Modular Square Root based Construction

One of the early example of VDF can be found in the paper of Dwork and Naor [DN92]. Their construction require a prover, to compute \(Y=\sqrt(X) \pmod{p}\) for a prime \(p\) and input \(X\). When \(p \equiv 3 \pmod{4}\) we see that \(Y=X^{\dfrac{p+1}{4}} \pmod{p}\), and thus computing \(Y\) requires \(O(\log p)\) computation steps. Verifying only require one multiplication by checking \(Y^2 \equiv X \pmod{p}\). The construction is formally described as follow.

\(\mathsf{Gen}(1^\lambda)\): The algorithm outputs a \(\lambda\) bit prime \(p\) where \(p \equiv 3 \pmod{4}\).

\(\mathsf{Eval}(X)\): Compute \(Y=X^{\dfrac{p+1}{4}} \pmod{p}\). The proof \(\pi\) is \(Y\).

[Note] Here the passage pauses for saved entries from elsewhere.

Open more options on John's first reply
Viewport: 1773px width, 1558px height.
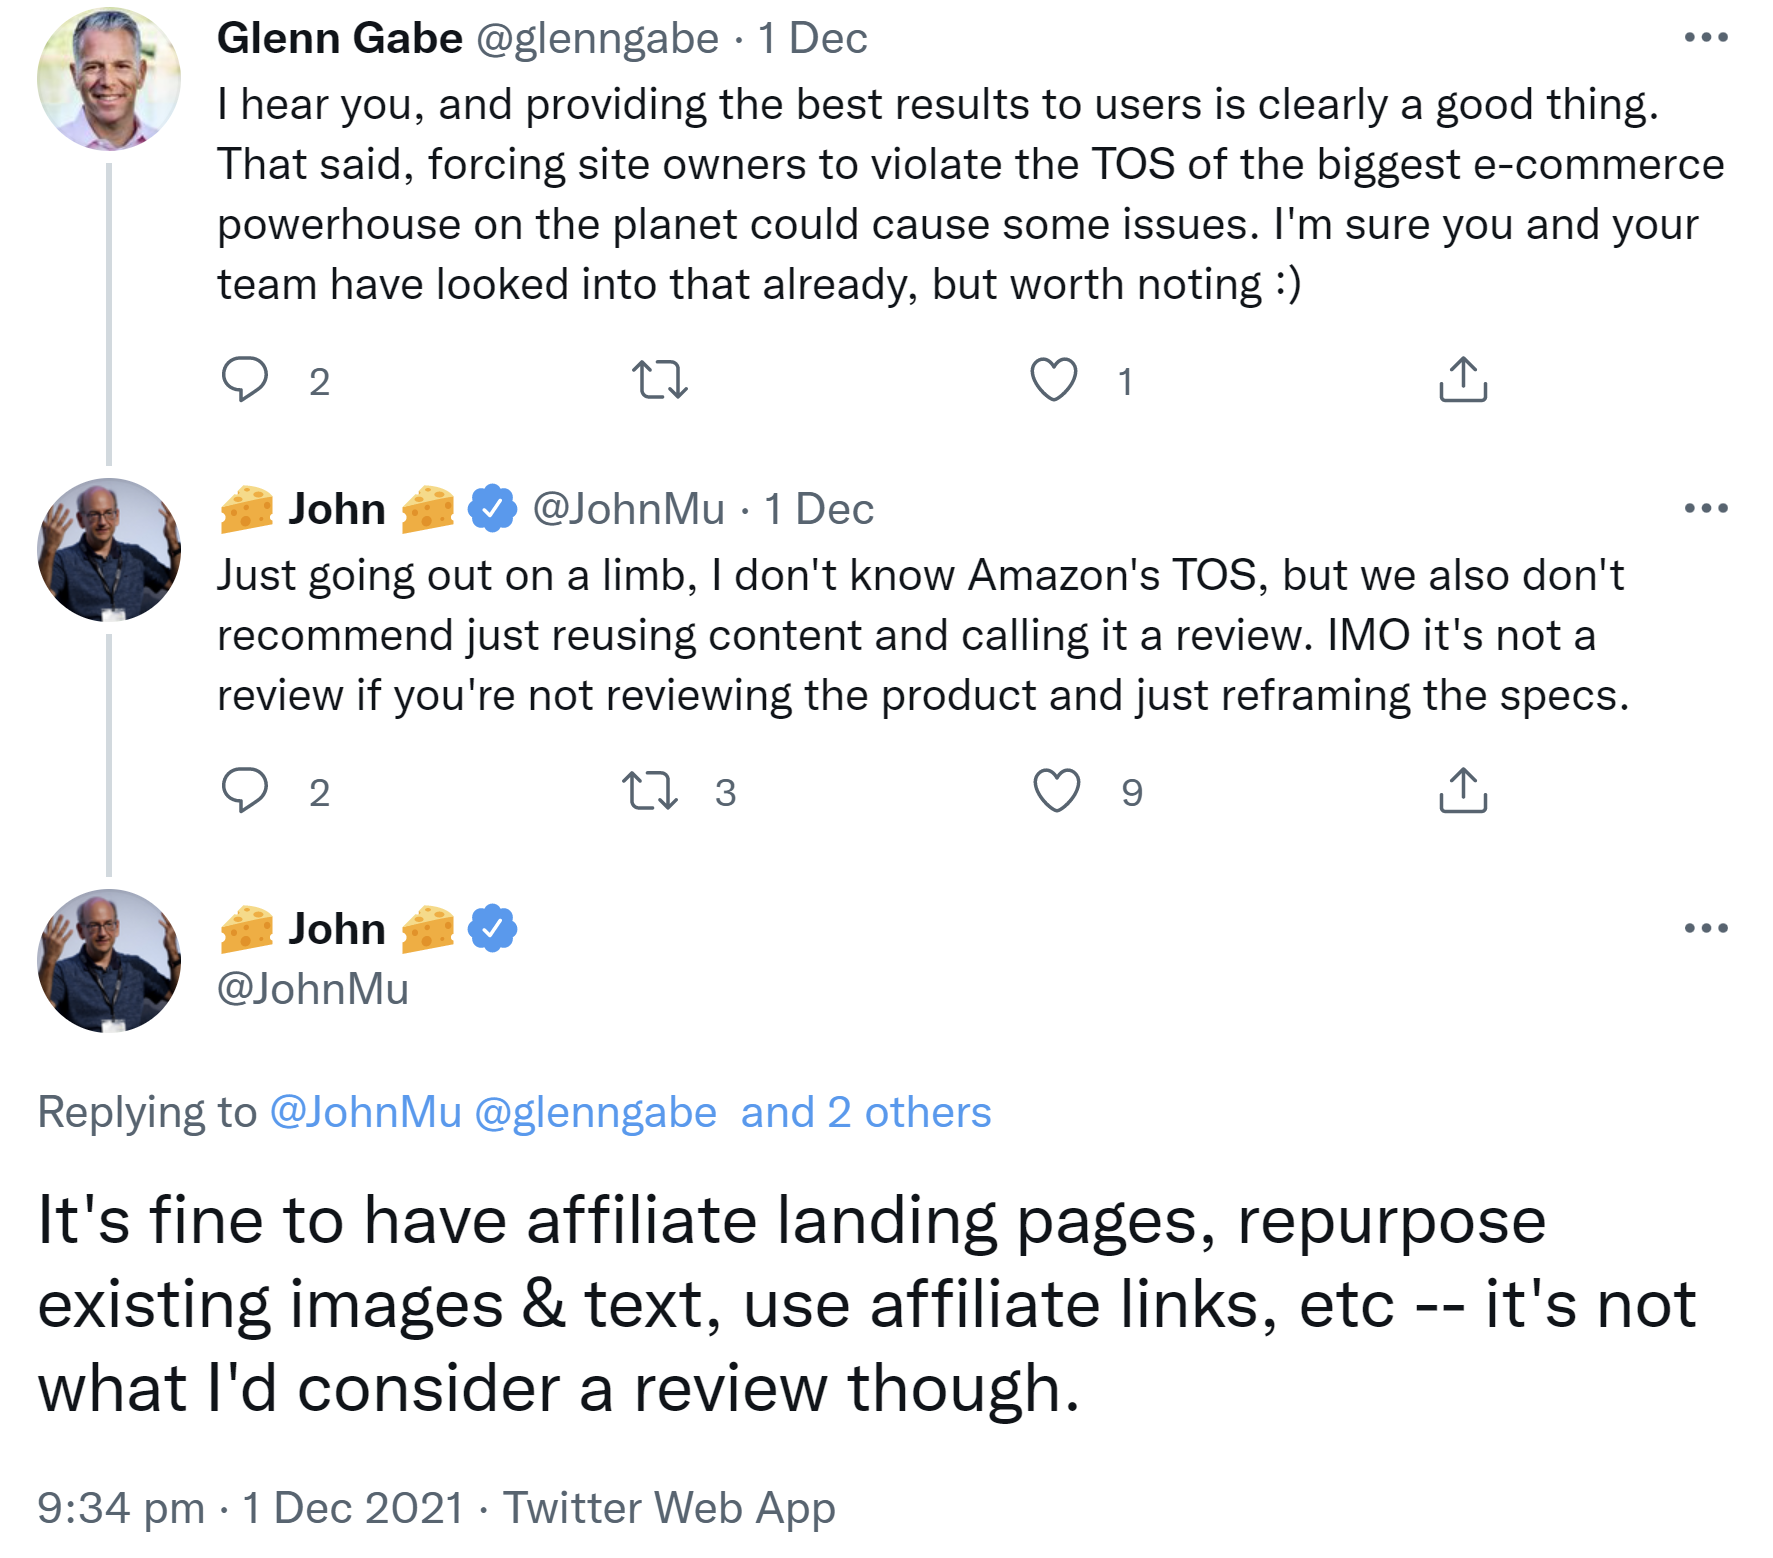1705,508
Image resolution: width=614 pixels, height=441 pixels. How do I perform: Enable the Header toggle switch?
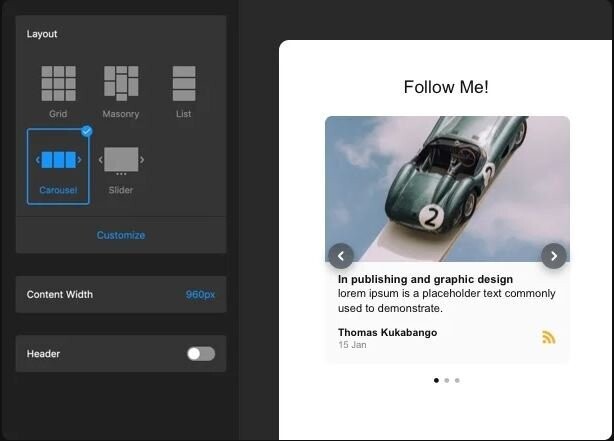click(x=200, y=353)
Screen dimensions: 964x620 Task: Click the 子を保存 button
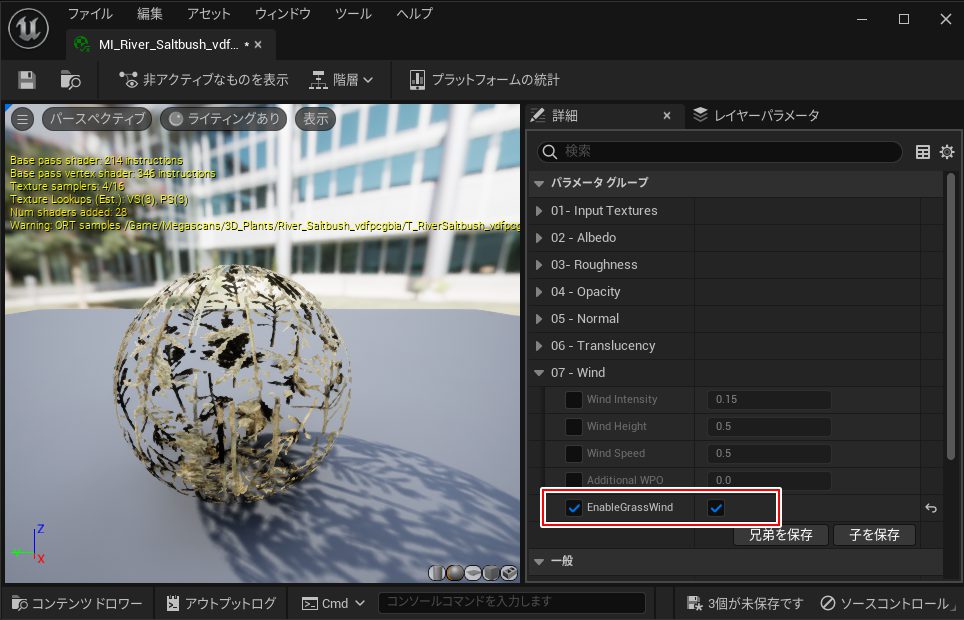pos(874,535)
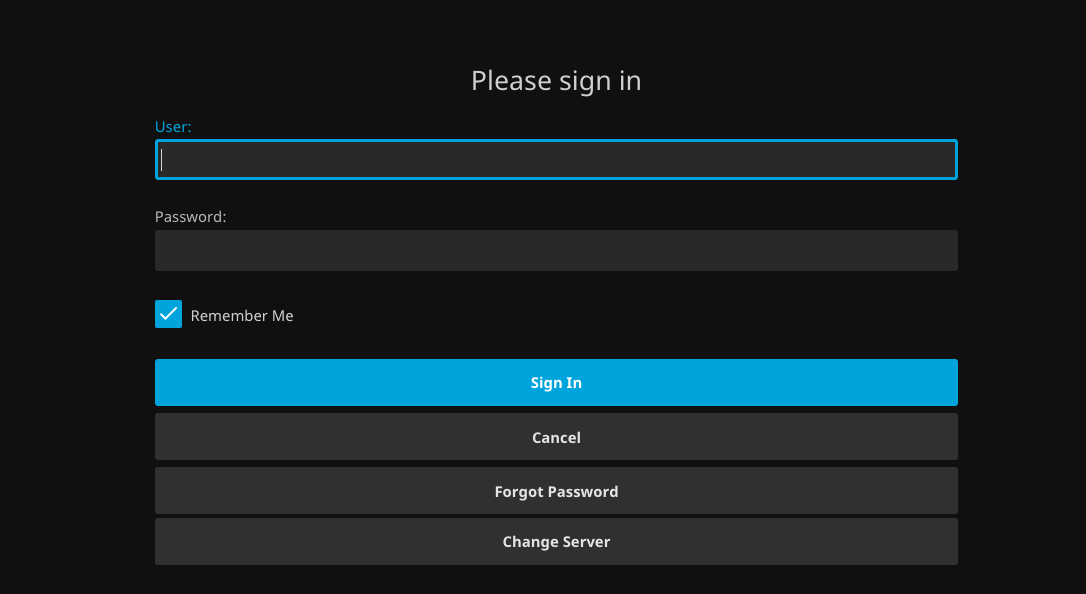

\(\mathsf{Verify}(X,Y,\pi)\): Check if \(Y^2 \equiv X \pmod{p}\).

This construction, althought very simple, has two problem: First, the time parameter \(t\) is only to \(\log p\), thus to increase \(t\), a very large prime \(p\) is required. Second, it is possible to use parallel processors to speed up in field multiplications.